Prime Minister Alexis Tsipras called a referendum on whether Greece should accept the demands of the country’s creditors, the most dramatic move yet in a debt crisis that started five years ago.
In a nationally televised address after midnight in Athens, Tsipras announced the July 5 vote and excoriated a take it-or-leave it offer as a violation of European Union rules and “common decency.” Deputy Foreign Minister Euclid Tsakalotos said the government has no plans to impose capital controls and banks will stay open on Monday.
The snap plebiscite was announced five months after Tsipras was swept into office on a wave of discontent about budget cuts that deepened a six-year recession. Some members of his Syriza party advocate defaulting rather than backing down from their anti-austerity policies and Greek ministers, including the defense chief, urged the country of 11 million people to vote “no.”

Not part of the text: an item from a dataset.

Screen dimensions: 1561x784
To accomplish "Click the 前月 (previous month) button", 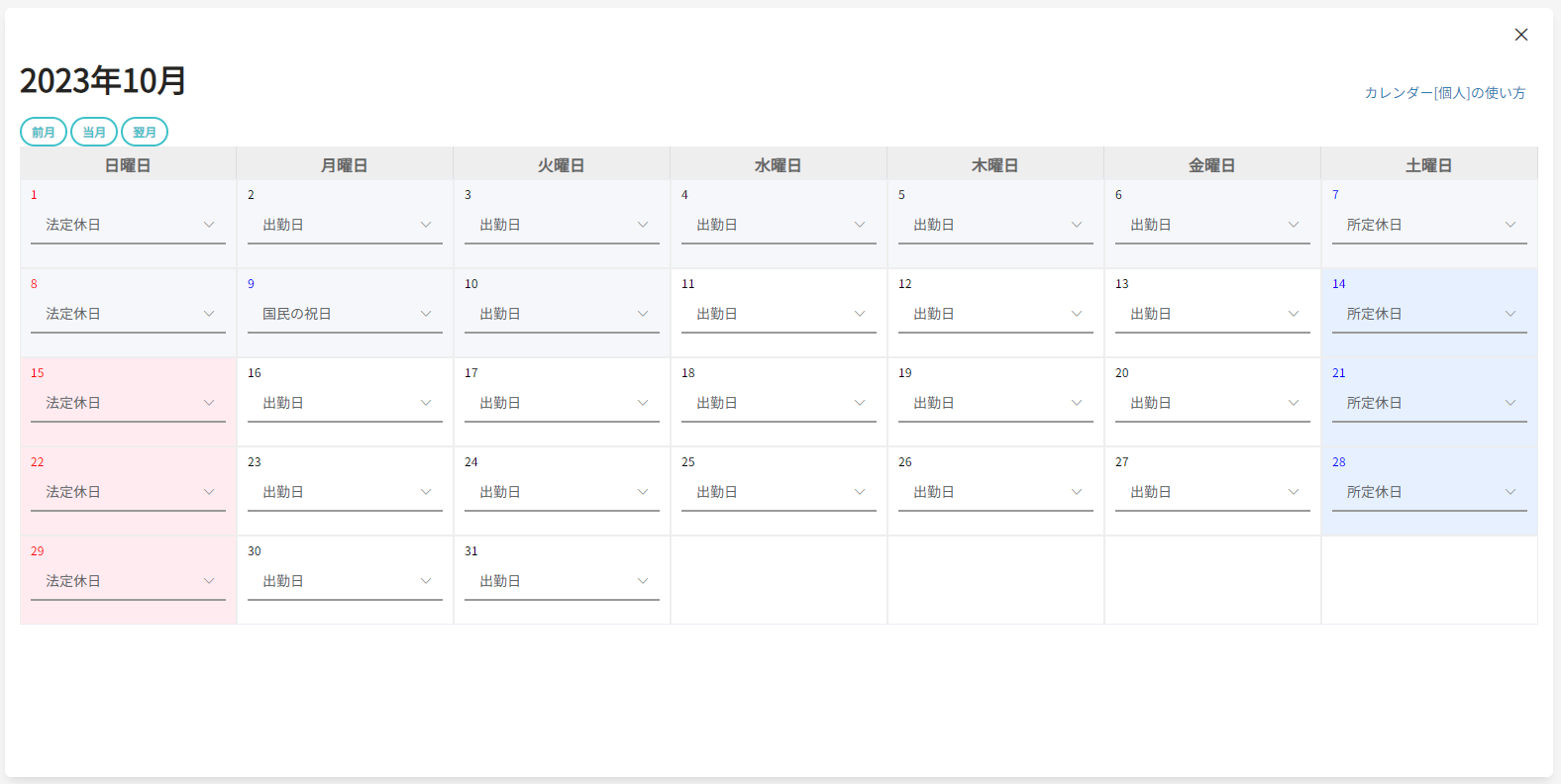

“Our partners unfortunately resorted to a proposal-ultimatum to the Greek people,” Tsipras said. “I call on the Greek people to rule on the blackmailing ultimatum asking us to accept a strict and humiliating austerity without end and without prospect.”

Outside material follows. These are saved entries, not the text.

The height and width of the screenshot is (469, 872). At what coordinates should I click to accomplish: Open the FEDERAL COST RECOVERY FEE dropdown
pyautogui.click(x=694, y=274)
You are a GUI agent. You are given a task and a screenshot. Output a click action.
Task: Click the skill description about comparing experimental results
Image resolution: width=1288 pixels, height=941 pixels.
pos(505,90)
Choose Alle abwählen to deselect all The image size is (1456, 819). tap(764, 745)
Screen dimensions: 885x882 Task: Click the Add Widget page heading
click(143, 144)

Greek markets have gyrated with each new twist. The Athens Stock Exchange Index rose 16 percent last week, and fell 11 percent the week before that. What’s more, Greek companies, which make up less than 0.1 percent of the broader Stoxx Europe 600 Index, has been dictating European stock moves in recent weeks.
The 30-day correlation between the Euro Stoxx 50 and the ASE has reached 0.7 from almost 0 in April. A correlation of 1 means both gauges move in lockstep.
Tsipras has refused to bend to the creditors’ terms accusing them of prolonging a punishing austerity. While his brinkmanship has taken his country to the edge of capital controls and a potential exit from the euro, the vote also has the potential to settle once and for all the question of whether voters want to stay in the currency area.
Referendums are rare in Greece. In 1974, as the country was emerging from a military dictatorship, Greeks voted against a monarchy and became a republic.
A ‘no’ vote could ultimately draw the curtain on Greece’s membership of the euro. Faced by a rejection of its demands and those of other creditors, the European Central Bank could feel obliged to cut off the emergency funds that the country’s banks rely on for survival. On the other hand, a ‘yes’ vote would spell defeat for Tsipras and may force him into early elections.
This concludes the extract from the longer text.